Word and item position data:
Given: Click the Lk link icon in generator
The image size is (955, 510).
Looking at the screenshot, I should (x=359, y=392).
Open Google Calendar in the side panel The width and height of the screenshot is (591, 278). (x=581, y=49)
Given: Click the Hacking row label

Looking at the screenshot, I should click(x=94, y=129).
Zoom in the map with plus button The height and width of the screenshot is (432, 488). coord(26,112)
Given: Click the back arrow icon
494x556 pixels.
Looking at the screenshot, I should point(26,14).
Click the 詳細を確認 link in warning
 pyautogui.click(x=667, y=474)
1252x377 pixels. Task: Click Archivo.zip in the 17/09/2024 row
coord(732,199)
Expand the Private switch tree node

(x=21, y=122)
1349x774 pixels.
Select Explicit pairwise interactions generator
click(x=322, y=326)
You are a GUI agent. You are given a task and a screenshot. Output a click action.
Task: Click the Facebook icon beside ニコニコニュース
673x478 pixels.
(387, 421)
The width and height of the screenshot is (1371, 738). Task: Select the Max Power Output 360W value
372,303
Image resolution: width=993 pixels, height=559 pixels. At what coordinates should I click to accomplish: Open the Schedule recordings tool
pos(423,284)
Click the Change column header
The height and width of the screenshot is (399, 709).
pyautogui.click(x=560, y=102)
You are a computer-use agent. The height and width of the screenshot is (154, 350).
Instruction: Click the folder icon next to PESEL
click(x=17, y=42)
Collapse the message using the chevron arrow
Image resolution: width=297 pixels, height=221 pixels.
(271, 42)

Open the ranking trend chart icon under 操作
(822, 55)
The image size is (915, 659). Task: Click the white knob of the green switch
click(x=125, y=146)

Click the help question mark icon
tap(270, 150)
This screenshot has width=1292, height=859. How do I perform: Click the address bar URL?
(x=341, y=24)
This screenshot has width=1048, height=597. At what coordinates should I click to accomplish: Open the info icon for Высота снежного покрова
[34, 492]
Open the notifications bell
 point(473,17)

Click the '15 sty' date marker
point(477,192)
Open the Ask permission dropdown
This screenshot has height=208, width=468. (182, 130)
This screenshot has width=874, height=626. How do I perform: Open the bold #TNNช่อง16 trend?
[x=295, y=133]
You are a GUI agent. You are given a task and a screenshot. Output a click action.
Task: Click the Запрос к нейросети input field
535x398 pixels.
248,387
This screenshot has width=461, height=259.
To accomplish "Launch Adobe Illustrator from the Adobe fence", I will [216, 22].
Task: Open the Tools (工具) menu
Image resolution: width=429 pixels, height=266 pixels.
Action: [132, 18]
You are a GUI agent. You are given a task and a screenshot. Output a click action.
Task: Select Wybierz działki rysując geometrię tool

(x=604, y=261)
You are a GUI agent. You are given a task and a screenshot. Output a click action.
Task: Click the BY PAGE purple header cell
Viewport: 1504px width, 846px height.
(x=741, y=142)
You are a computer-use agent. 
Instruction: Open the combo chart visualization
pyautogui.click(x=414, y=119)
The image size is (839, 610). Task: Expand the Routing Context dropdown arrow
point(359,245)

# Exercise aim:
Copy the records above line for line, without changing anything.

# Problem solution:
Given: Click the Lk link icon in generator
The image size is (955, 510).
Looking at the screenshot, I should (x=359, y=392).
Open Google Calendar in the side panel The width and height of the screenshot is (591, 278). (x=581, y=49)
Given: Click the Hacking row label

Looking at the screenshot, I should click(x=94, y=129).
Zoom in the map with plus button The height and width of the screenshot is (432, 488). coord(26,112)
Given: Click the back arrow icon
494x556 pixels.
Looking at the screenshot, I should point(26,14).
Click the 詳細を確認 link in warning
 pyautogui.click(x=667, y=474)
1252x377 pixels. Task: Click Archivo.zip in the 17/09/2024 row
coord(732,199)
Expand the Private switch tree node

(x=21, y=122)
1349x774 pixels.
Select Explicit pairwise interactions generator
click(x=322, y=326)
You are a GUI agent. You are given a task and a screenshot. Output a click action.
Task: Click the Facebook icon beside ニコニコニュース
673x478 pixels.
(387, 421)
The width and height of the screenshot is (1371, 738). Task: Select the Max Power Output 360W value
372,303
Image resolution: width=993 pixels, height=559 pixels. At what coordinates should I click to accomplish: Open the Schedule recordings tool
pos(423,284)
Click the Change column header
The height and width of the screenshot is (399, 709).
pyautogui.click(x=560, y=102)
You are a computer-use agent. The height and width of the screenshot is (154, 350).
Instruction: Click the folder icon next to PESEL
click(x=17, y=42)
Collapse the message using the chevron arrow
Image resolution: width=297 pixels, height=221 pixels.
(271, 42)

Open the ranking trend chart icon under 操作
(822, 55)
The image size is (915, 659). Task: Click the white knob of the green switch
click(x=125, y=146)

Click the help question mark icon
tap(270, 150)
This screenshot has width=1292, height=859. How do I perform: Click the address bar URL?
(x=341, y=24)
This screenshot has width=1048, height=597. At what coordinates should I click to accomplish: Open the info icon for Высота снежного покрова
[34, 492]
Open the notifications bell
 point(473,17)

Click the '15 sty' date marker
point(477,192)
Open the Ask permission dropdown
This screenshot has height=208, width=468. (182, 130)
This screenshot has width=874, height=626. How do I perform: Open the bold #TNNช่อง16 trend?
[x=295, y=133]
You are a GUI agent. You are given a task and a screenshot. Output a click action.
Task: Click the Запрос к нейросети input field
535x398 pixels.
248,387
This screenshot has width=461, height=259.
To accomplish "Launch Adobe Illustrator from the Adobe fence", I will [216, 22].
Task: Open the Tools (工具) menu
Image resolution: width=429 pixels, height=266 pixels.
Action: [132, 18]
You are a GUI agent. You are given a task and a screenshot. Output a click action.
Task: Select Wybierz działki rysując geometrię tool

(x=604, y=261)
You are a GUI agent. You are given a task and a screenshot. Output a click action.
Task: Click the BY PAGE purple header cell
Viewport: 1504px width, 846px height.
(x=741, y=142)
You are a computer-use agent. 
Instruction: Open the combo chart visualization
pyautogui.click(x=414, y=119)
The image size is (839, 610). Task: Expand the Routing Context dropdown arrow
point(359,245)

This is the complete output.